### Work to complete
Copy every line that holds the string "agent" from the data below.

### Raw data
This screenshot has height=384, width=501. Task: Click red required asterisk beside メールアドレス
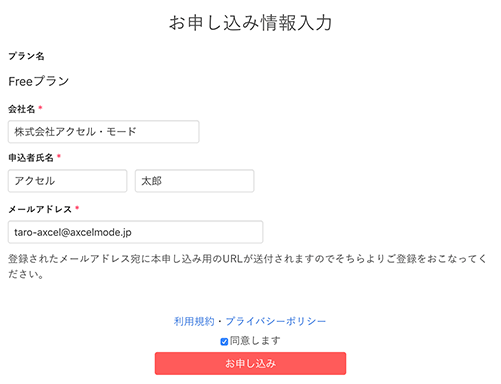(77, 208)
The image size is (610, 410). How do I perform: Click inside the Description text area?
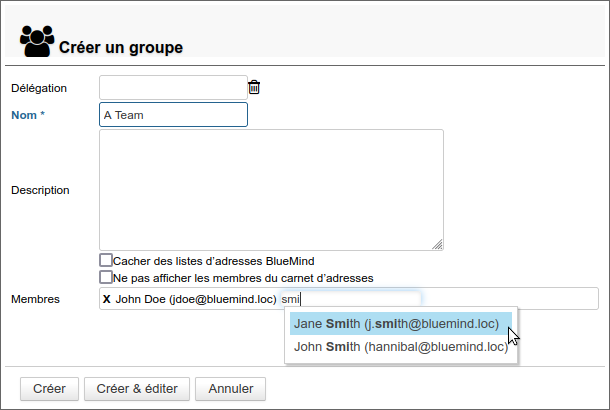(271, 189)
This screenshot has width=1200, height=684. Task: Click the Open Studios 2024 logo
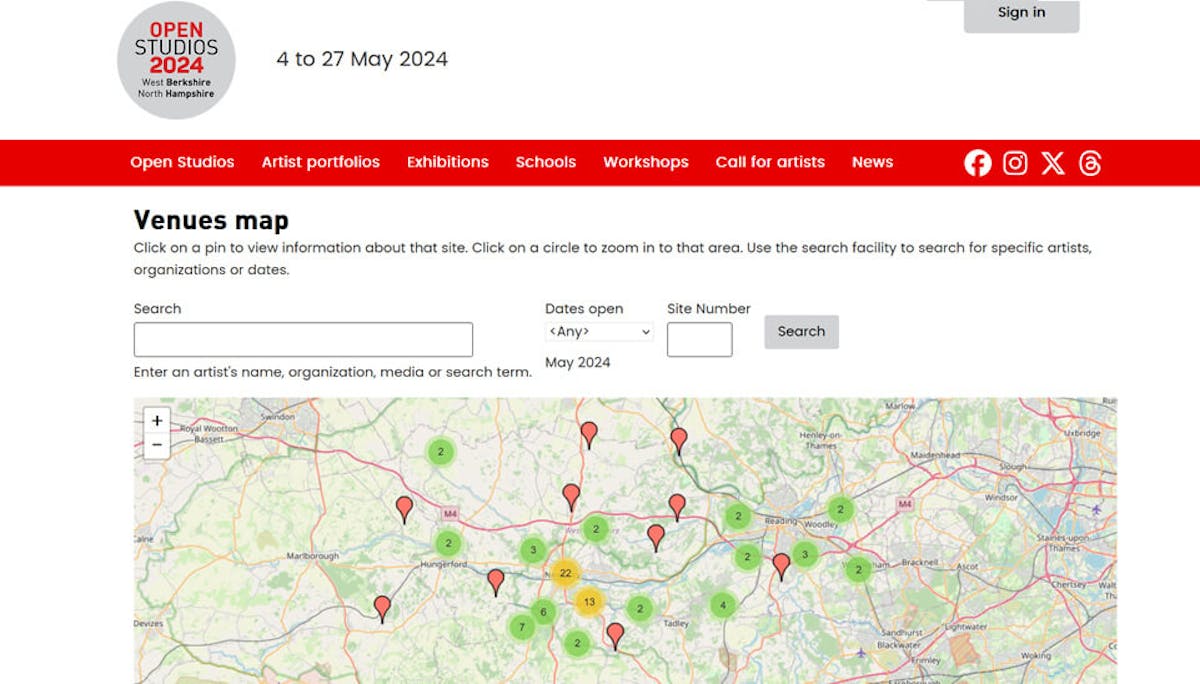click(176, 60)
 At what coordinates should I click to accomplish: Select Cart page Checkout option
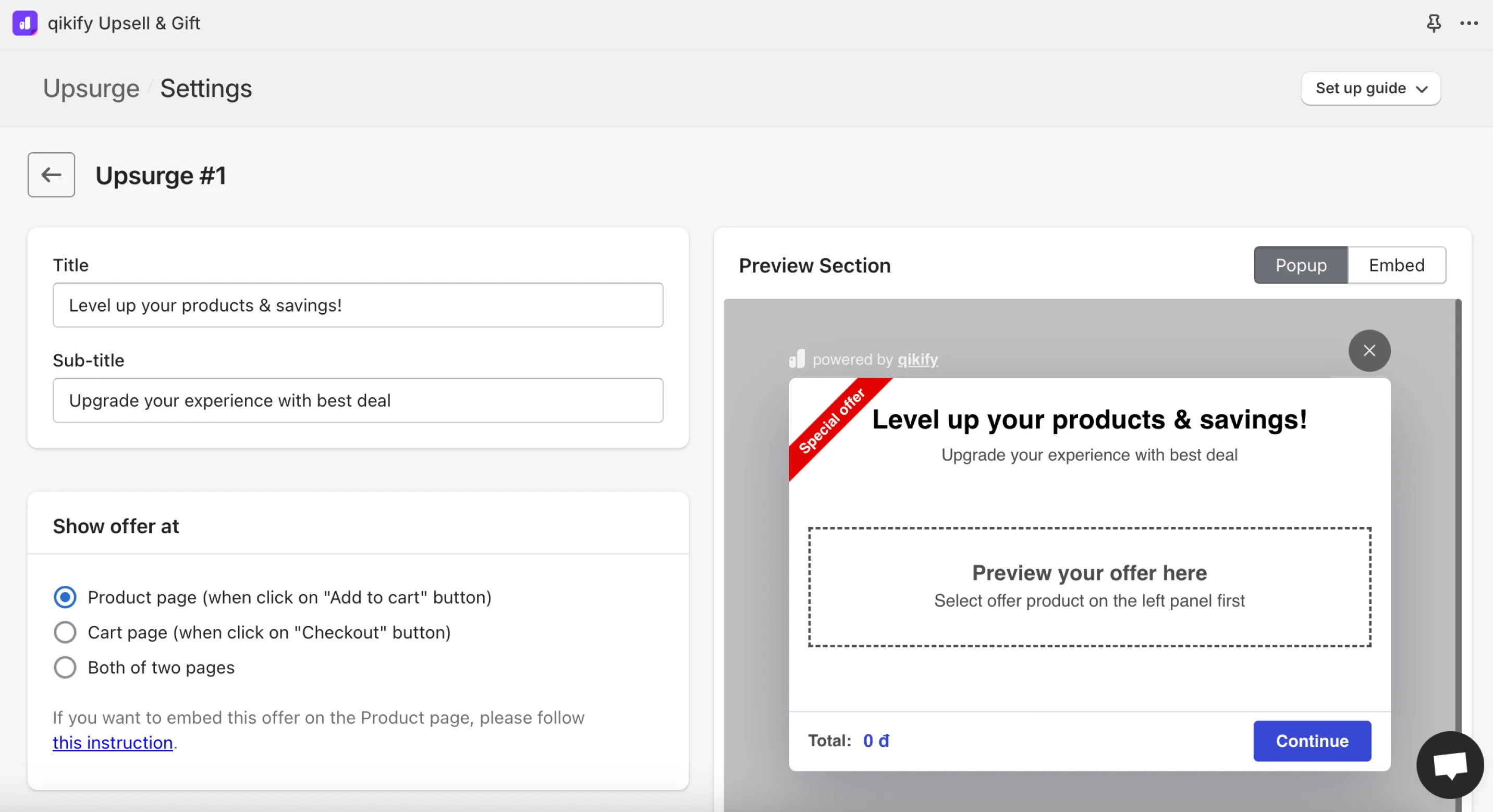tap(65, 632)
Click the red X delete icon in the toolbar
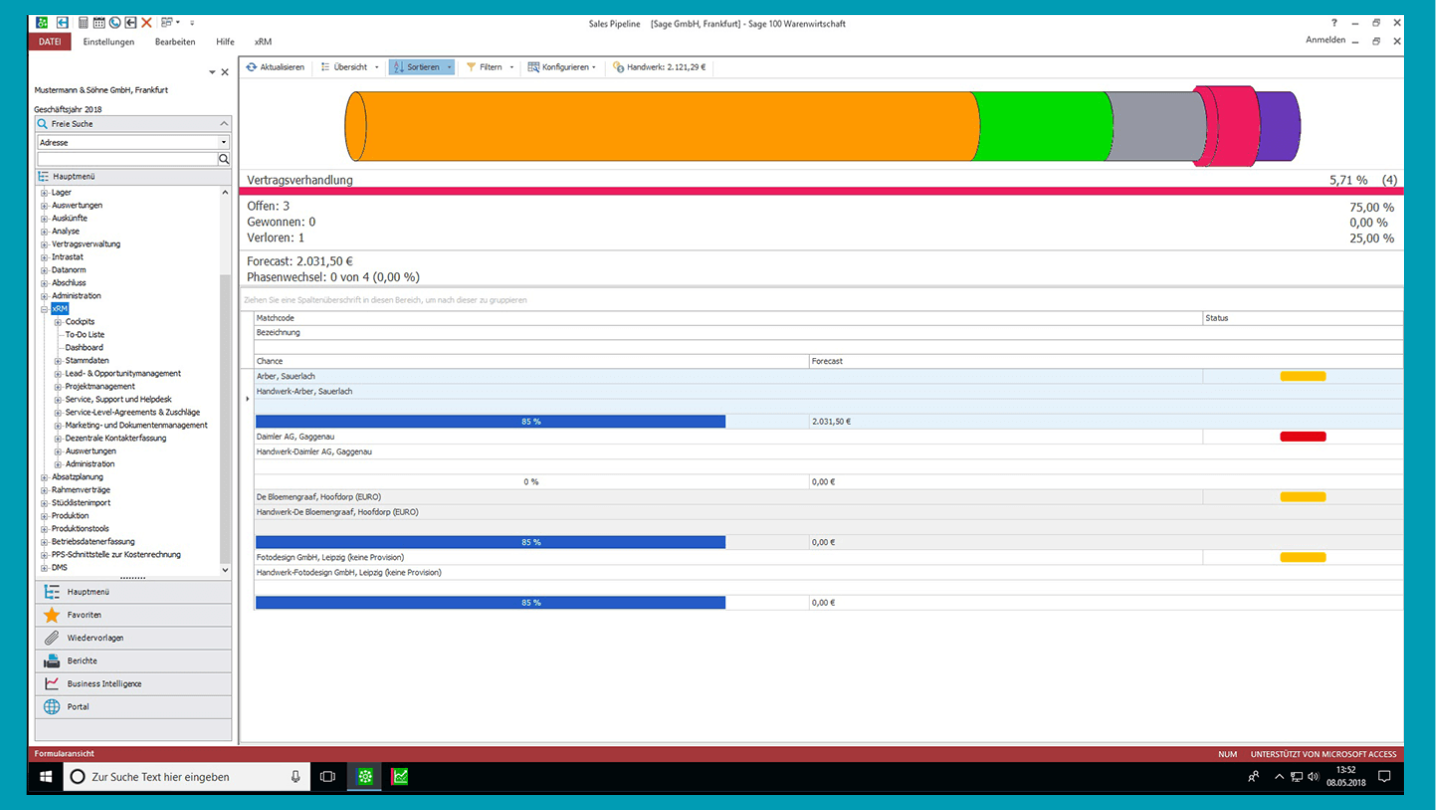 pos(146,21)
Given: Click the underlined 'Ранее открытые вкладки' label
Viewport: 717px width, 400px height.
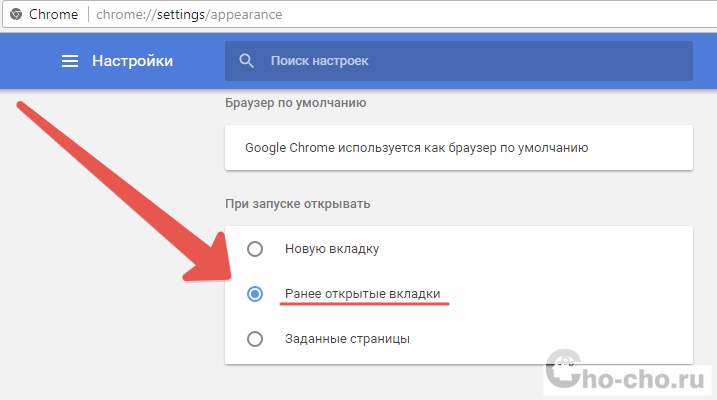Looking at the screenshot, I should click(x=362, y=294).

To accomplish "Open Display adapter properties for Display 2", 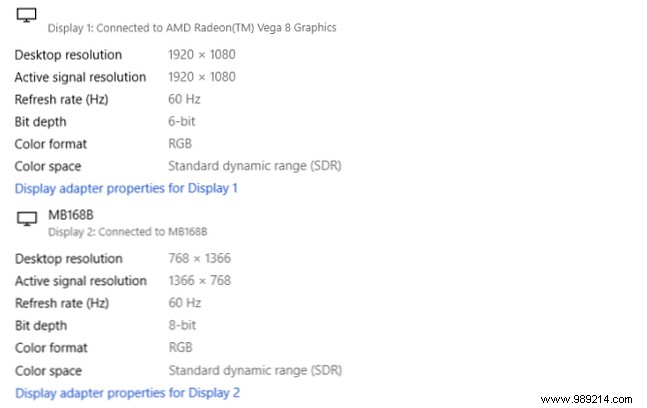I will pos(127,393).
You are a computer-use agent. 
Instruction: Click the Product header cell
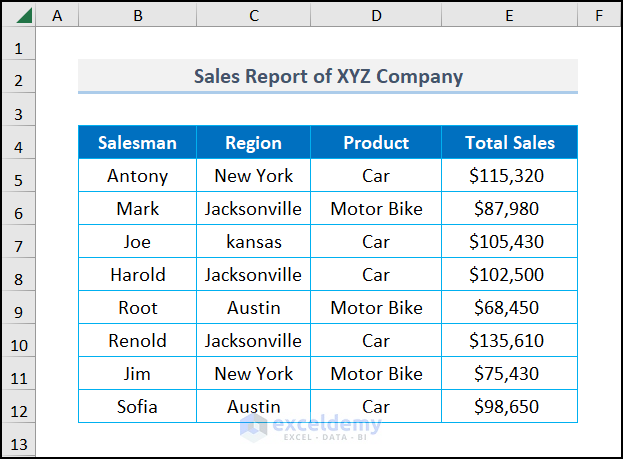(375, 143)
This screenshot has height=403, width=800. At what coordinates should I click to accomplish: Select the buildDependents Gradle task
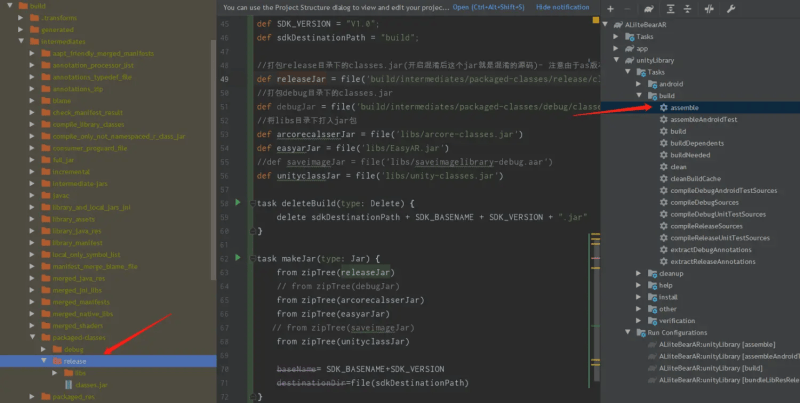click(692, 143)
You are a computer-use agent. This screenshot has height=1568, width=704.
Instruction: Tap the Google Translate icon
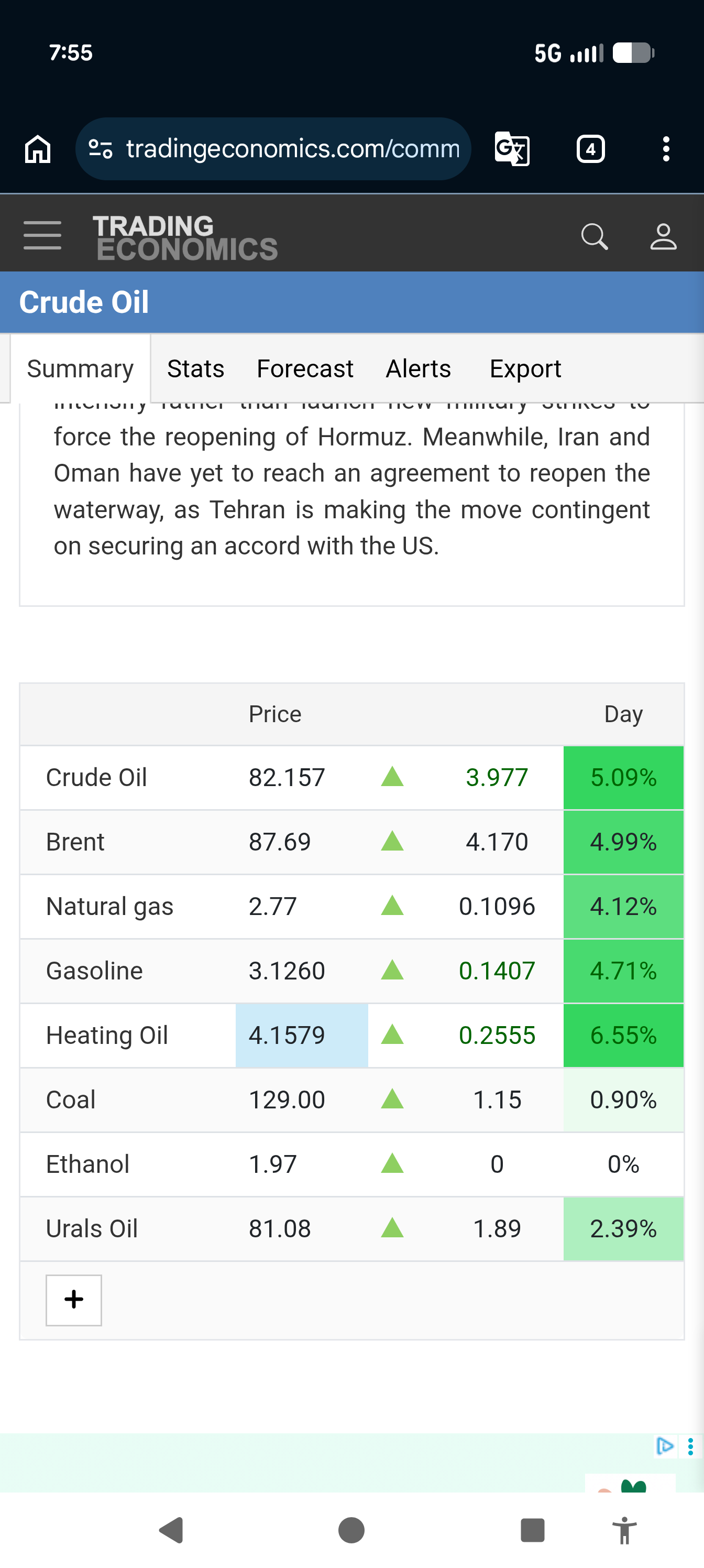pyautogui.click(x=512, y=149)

### Response to this task
You are a computer-use agent. 
You are a computer-use agent. This screenshot has height=1568, width=704.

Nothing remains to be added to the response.